The total kinetic energy of 1 mole of oxygen at 27°C is :
[Use universal gas constant (R)= 8.31 J/mole K]

• A. 6232.5 J
• B. 6845.5 J
• C. 5942.0 J
• D. 5670.5 J

Answer 1

The Correct Option is A

To determine the total kinetic energy of 1 mole of oxygen at 27°C, we can use the formula for the kinetic energy of gases as derived from the kinetic theory of gases. The kinetic energy of one mole of a diatomic gas like oxygen can be given by:

\[\text{Total Kinetic Energy} = \frac{5}{2} nRT\] 

where:

• \(n\) is the number of moles, which is 1 mole in this case.
• \(R\) is the universal gas constant, given as 8.31 J/mole K.
• \(T\) is the absolute temperature in Kelvin.

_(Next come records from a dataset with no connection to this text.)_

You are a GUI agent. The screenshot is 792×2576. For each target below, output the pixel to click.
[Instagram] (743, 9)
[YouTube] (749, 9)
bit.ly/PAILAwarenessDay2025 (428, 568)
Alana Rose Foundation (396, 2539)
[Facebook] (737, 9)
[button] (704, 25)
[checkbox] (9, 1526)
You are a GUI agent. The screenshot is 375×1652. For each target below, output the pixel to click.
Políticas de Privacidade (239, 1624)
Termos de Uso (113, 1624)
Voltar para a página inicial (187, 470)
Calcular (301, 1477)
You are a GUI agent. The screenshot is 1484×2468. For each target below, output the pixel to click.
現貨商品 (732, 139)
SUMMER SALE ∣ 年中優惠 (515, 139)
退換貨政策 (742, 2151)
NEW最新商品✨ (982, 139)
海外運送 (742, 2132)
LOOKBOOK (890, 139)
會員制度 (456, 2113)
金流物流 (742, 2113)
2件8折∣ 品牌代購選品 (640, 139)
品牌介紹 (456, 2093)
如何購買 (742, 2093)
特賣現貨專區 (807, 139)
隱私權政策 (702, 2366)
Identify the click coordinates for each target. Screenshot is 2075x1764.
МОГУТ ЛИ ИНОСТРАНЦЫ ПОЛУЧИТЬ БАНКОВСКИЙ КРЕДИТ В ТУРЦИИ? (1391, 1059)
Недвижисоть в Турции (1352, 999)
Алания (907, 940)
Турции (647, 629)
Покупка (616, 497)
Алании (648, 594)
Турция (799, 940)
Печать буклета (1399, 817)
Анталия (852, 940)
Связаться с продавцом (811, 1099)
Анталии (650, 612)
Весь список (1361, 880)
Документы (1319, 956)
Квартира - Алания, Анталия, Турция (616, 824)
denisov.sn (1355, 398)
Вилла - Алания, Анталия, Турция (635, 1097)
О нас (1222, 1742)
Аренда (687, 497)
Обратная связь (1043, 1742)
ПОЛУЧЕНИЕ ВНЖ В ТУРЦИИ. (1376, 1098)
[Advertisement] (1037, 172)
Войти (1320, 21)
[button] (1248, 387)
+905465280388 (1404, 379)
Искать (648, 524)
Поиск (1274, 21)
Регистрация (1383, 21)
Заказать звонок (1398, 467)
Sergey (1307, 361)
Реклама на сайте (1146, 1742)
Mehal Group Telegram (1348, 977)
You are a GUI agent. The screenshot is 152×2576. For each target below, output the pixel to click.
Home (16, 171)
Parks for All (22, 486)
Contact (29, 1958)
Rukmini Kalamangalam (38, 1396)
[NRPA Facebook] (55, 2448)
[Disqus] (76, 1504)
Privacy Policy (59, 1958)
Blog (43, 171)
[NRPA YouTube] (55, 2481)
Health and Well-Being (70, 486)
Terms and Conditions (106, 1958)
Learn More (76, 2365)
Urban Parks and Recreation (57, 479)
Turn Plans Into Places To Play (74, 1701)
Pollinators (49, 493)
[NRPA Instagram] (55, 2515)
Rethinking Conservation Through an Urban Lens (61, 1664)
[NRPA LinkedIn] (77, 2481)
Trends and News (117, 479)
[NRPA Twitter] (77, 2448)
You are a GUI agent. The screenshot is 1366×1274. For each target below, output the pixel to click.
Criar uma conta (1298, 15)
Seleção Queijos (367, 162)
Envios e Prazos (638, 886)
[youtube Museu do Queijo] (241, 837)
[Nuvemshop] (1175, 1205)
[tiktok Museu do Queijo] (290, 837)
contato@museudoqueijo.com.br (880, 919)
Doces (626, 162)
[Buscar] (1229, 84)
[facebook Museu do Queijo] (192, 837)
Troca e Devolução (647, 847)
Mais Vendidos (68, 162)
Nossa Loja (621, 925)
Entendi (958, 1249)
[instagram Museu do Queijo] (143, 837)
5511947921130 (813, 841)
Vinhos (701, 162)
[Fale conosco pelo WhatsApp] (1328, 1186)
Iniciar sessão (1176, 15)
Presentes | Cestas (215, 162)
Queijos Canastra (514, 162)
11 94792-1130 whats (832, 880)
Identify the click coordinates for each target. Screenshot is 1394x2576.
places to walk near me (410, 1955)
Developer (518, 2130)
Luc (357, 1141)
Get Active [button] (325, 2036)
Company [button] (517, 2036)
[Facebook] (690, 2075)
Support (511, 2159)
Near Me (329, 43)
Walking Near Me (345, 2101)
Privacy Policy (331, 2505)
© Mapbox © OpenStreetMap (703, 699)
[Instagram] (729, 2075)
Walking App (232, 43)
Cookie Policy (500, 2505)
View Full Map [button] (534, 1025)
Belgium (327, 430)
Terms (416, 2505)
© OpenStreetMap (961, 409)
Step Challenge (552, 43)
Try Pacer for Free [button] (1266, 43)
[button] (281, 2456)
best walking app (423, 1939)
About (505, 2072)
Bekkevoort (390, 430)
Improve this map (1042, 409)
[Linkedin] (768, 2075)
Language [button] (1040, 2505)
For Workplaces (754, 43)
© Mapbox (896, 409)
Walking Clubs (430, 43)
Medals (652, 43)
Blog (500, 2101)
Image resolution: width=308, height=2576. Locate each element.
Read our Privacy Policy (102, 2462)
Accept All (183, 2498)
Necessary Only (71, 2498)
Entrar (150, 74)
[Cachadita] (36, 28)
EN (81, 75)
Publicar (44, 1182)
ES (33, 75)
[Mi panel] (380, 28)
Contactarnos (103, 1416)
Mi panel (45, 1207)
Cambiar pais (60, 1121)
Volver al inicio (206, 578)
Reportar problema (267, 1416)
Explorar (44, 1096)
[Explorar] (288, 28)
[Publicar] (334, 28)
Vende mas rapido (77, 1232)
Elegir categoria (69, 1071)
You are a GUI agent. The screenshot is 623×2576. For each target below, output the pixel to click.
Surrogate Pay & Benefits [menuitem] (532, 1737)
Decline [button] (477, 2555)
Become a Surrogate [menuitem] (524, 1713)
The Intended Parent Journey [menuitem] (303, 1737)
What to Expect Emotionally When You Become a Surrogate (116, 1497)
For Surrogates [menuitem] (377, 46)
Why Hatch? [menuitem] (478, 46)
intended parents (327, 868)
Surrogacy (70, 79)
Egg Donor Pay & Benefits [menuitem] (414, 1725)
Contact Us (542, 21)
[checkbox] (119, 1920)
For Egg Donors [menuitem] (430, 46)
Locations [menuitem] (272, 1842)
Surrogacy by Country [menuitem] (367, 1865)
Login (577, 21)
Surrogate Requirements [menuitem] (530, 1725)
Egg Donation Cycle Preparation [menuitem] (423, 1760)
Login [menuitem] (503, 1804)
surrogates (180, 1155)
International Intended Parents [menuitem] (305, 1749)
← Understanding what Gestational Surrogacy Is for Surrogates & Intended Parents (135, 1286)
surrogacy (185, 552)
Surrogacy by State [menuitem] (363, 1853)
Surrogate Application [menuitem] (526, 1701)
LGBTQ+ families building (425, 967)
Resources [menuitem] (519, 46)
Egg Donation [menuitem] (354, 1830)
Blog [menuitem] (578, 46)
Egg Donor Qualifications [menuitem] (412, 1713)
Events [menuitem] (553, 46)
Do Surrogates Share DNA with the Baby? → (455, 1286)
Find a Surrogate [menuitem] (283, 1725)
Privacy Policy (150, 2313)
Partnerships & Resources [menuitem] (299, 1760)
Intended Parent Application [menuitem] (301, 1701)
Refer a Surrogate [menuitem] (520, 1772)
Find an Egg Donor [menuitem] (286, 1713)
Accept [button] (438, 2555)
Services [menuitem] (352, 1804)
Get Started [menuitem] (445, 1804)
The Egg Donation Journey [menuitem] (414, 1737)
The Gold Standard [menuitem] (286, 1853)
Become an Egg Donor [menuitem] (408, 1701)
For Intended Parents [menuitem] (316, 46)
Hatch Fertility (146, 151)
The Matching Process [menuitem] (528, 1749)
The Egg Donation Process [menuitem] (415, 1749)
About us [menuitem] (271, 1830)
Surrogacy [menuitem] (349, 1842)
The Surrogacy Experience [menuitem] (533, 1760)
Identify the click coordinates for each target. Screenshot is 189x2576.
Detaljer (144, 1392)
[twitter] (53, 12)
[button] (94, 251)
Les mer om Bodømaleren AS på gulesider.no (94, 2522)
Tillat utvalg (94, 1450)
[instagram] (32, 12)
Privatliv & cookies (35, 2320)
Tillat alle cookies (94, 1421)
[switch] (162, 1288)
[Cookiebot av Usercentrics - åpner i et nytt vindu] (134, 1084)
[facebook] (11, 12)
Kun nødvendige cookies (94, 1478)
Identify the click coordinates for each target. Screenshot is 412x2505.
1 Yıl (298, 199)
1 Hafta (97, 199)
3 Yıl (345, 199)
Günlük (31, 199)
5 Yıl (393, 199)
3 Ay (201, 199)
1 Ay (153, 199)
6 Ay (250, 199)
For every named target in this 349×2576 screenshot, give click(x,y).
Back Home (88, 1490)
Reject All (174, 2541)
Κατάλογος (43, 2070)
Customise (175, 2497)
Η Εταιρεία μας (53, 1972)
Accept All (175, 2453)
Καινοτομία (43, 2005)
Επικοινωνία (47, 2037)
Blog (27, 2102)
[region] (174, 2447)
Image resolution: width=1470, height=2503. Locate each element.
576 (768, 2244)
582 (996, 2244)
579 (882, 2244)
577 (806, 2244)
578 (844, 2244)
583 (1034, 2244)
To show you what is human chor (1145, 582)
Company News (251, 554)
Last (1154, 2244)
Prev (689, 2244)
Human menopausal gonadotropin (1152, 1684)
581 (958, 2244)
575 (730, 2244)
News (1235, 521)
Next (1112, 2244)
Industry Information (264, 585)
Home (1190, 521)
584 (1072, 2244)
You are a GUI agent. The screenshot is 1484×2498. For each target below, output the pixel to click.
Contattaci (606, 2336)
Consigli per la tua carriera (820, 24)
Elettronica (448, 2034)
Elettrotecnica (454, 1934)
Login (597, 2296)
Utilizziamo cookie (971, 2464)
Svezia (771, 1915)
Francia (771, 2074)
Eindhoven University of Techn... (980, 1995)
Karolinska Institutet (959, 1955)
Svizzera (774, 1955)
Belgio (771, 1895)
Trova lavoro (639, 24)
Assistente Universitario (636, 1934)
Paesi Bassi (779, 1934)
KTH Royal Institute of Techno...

First, convert the given temperature from Celsius to Kelvin:

T = 27 + 273.15 = 300.15 \text{ K}

For simplicity, we round off to 300 K. Substitute these values into the kinetic energy formula:

\[\text{Total Kinetic Energy} = \frac{5}{2} \times 1 \times 8.31 \times 300\]

Calculating this gives:

\[\text{Total Kinetic Energy} = \frac{5}{2} \times 8.31 \times 300 = 6232.5 \text{ J}\]

Thus, the total kinetic energy of 1 mole of oxygen at 27°C is 6232.5 J. This confirms that the correct answer is

6232.5 J

.

 

The other options are incorrect as they do not match the calculated value based on the kinetic theory of gases.

Answer 2

The kinetic energy of a gas is given by:

\(E = \frac{f}{2} nRT,\)

where \(f\) is the degrees of freedom.

For a diatomic gas like oxygen:
- \(f = 5\),
- \(n = 1\),
- \(R = 8.31 \, \text{J/molK}\),
- \(T = 27^\circ \text{C} = 300 \, \text{K}\).

Substituting the values:

\(E = \frac{5}{2} \times 1 \times 8.31 \times 300 = 6232.5 \, \text{J}.\)

The correct option is (A) : 6232.5 J